Editorial
- março 19, 2009
Ajuda na crise
Um importante aliado do governo brasileiro no combate a crise mundial é o Bolsa Família. Como foi mostrado em um relatório produzido pela Organização Internacional do Trabalho (OIT), o programa pode contribuir para estimular o consumo interno e amortecer o impacto da crise entre as camadas mais pobres da população do Brasil.
O otimismo com relação a contribuição do programa é maior já que, no final de janeiro, o governo anunciou a extensão dos benefícios a 1,3 milhões de novas famílias. Os estudos feitos pela OIT apontam que o dinheiro recebido pelas famílias contempladas pela ajuda social é utilizado principalmente na compra de alimentos, roupas e material escolar.
Dessa forma, a crença é que como a população de baixa renda têm forte propensão ao consumo para suprir as necessidades básicas, a extensão do programa contribuirá para o aumento da demanda de alimentos e produtos de primeira necessidade, além de promover o desenvolvimento local.
O papel desenvolvido pelo Bolsa Família é denominado “anticíclico”, já que por um lado representa um fluxo de renda estável e regular, que ajuda a população de baixa renda a manter ou até melhorar o nível de vida, enquanto, por outro lado, estimula a demanda, promovendo o comércio e o desenvolvimento local.

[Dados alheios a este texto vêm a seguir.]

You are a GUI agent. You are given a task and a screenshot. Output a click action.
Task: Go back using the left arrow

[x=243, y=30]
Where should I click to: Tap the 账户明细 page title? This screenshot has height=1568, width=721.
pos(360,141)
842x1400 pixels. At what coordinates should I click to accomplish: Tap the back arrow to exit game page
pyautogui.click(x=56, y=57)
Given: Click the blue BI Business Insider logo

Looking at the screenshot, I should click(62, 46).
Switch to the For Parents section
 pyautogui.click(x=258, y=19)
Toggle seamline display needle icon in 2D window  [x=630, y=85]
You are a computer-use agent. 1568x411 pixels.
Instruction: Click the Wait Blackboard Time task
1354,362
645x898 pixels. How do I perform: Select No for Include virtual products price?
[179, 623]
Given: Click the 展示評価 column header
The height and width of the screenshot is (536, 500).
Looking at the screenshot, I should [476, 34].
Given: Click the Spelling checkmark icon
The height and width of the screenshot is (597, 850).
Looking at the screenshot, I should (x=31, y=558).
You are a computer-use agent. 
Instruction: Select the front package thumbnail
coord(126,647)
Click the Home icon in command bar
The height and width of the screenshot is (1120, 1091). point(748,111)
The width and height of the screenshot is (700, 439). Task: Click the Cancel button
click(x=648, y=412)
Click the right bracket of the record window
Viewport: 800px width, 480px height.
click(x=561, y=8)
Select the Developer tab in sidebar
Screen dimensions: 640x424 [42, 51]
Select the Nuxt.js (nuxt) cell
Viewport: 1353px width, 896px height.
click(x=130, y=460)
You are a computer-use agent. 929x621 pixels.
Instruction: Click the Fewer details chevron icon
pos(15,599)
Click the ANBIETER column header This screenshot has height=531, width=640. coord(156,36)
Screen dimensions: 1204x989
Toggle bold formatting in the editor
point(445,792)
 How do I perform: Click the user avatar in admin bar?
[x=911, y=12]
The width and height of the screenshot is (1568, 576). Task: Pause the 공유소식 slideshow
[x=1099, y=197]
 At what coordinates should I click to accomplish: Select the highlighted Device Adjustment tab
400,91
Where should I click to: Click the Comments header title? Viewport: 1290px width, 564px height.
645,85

Mesmo sendo muitas vezes visto como um programa eleitoreiro, é nítido os benefícios e as vitórias que o Bolsa Família vem alcançando dentro do Brasil. Mesmo ainda apresentando muitos defeitos, muita falta de controle, trata-se de uma conquista da população mais carente e do País, já que os recursos do Bolsa Família hoje representam 0,4% do PIB (Produto Interno Bruto) brasileiros, que acabam sendo reinjetados na economia.